**Your goal**
Copy from "Defining and evaluating" to "Sciences, , Switzerland (terry.cox@unibas.ch)" in the abstract on isotopic tracers in sediment unmixing, reproducing that stretch word for word.
** begin Provided text **
EGU22-4050, updated on 09 Jan 2024
https://doi.org/10.5194/egusphere-egu22-4050
EGU General Assembly 2022
© Author(s) 2024. This work is distributed under
the Creative Commons Attribution 4.0 License.

Defining and evaluating the effect of redundant isotopic tracers in Bayesian unmixing models

Terry Cox and Christine Alewell
Terry Cox and Christine Alewell
  • University of Basel, Environmental Geosciences, Department Environmental Sciences, , Switzerland (terry.cox@unibas.ch)

The prevention of the negative consequences induced by accelerated soil erosion depends on well thought out and economically viable mitigation policies that are founded on the accurate source apportionment of erosion hotspots. Typically, quantification of sediment source apportionment is difficult and requires the impractical and economically unfeasible solution of in-situ sampling at all possible erosion hotspots. An alternative and commonly applied technique is source and sediment fingerprinting with complimentary unmixing of the sediment fingerprint by mass balance equations, with a recent surge of Bayesian inference to incorporate uncertainty in sediment apportionment.

The compound-specific isotope analysis of fatty acids are commonly used for land-use specific fingerprints. However, fingerprinting using isotopic tracers has shown limitations in multiple catchments in which δ13C of fatty acids plot in a 1-dimensional mixing line, resulting in the contribution of the central source being mis-classified as source contribution from either source located at the mixing line endpoints. In this study, we used δ15N as an additional land-use specific tracer to expand the fatty acid linear mixing line into a more suitable N-dimensional mixing polygon. We use an initial “brute force method” with virtual mixtures to explore all combinations and permutations of tracers and their model performance.

Results show that increasing the number of fatty acid tracers had a detrimental effect on unmixing performance, suggesting that increasing the number of conservative tracers does not always produce an improved unmixing result as previously understood when using a Bayesian framework.
** end Provided text **
** begin Data section **
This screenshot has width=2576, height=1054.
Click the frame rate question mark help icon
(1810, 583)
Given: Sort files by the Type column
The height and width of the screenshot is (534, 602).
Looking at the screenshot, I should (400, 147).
** end Data section **
**Final result**
Defining and evaluating the effect of redundant isotopic tracers in Bayesian unmixing models

Terry Cox and Christine Alewell
Terry Cox and Christine Alewell
  • University of Basel, Environmental Geosciences, Department Environmental Sciences, , Switzerland (terry.cox@unibas.ch)